Еще одного друга забыла я упомянуть — слона забыла! — маленького слонишку с носиком-кнопкой, моего «литературного секретаря», Юленьку Ильину! Сегодня, когда решается моя судьба, Юлин кнопка-носик деловито серьезен, словно взвалил себе на плечи велосипедные колеса очков и собрался в дальний путь: выручать меня, друга, от бед и напастей.
«Пленум друзей» был бы не полным, если бы не пришла Дарья Рихардовна. Двадцать лет тому назад, когда я впервые приезжала в этот институт, она была сестрой-хозяйкой в том отделении, куда меня поместили. Относилась она ко мне необыкновенно сердечно! А для меня, человека слепнущего и вообще человека, практически не слишком толкового, это было просто спасением! Дарья Рихардовна и сейчас такая же, какою была двадцать лет тому назад. Конечно, малость поблекла, но все-таки красивая, вальяжная, только глаза погрустнели: война больно ударила по ее близким.

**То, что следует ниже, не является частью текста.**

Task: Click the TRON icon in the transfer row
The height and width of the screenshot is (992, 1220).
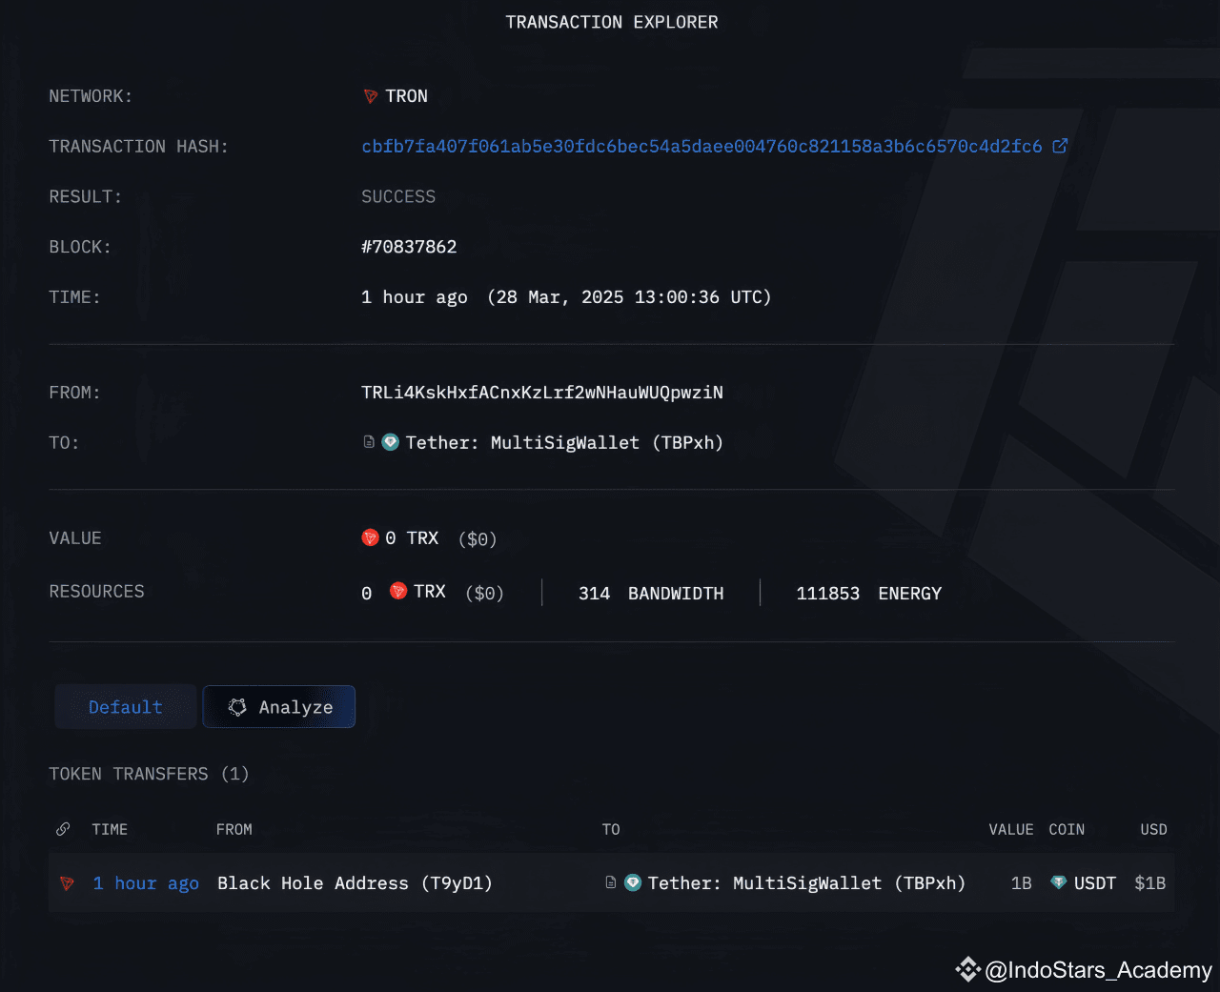Action: 66,883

Выслушав мой рассказ о том, что было в кабинете профессора Н.А. Пучковской, Дарья Рихардовна сказала добрым, «крупичатым» голосом:
— Тепевь свушайте, что скажет Давья Вихавдовна. Вы за это ввемя очень отощали, — я ведь помню, вы и тогда пвохо кушали. После опевации надо вам попваввяться, — это же не шуточки! Вы мне будете заказывать, что вы хотите, а я буду покупать вам в говоде и пвиносить. Ховошо?
Еще бы не «ховошо»! Питание в институте — ну, как везде в больницах и клиниках. Дадут иногда завтрак, как для богов, — масло, вкусная каша, блюдце сгущенного молока. А в обед — то, что здесь называется «кура»: удивительнейшее блюдо — куриные пальцы. Не ноги, не куриные окорочки, а именно пальцы, обтянутые кожей и почему-то синие! Невольно перефразируешь брюсовский стих: «О, закрой свои синие ноги!»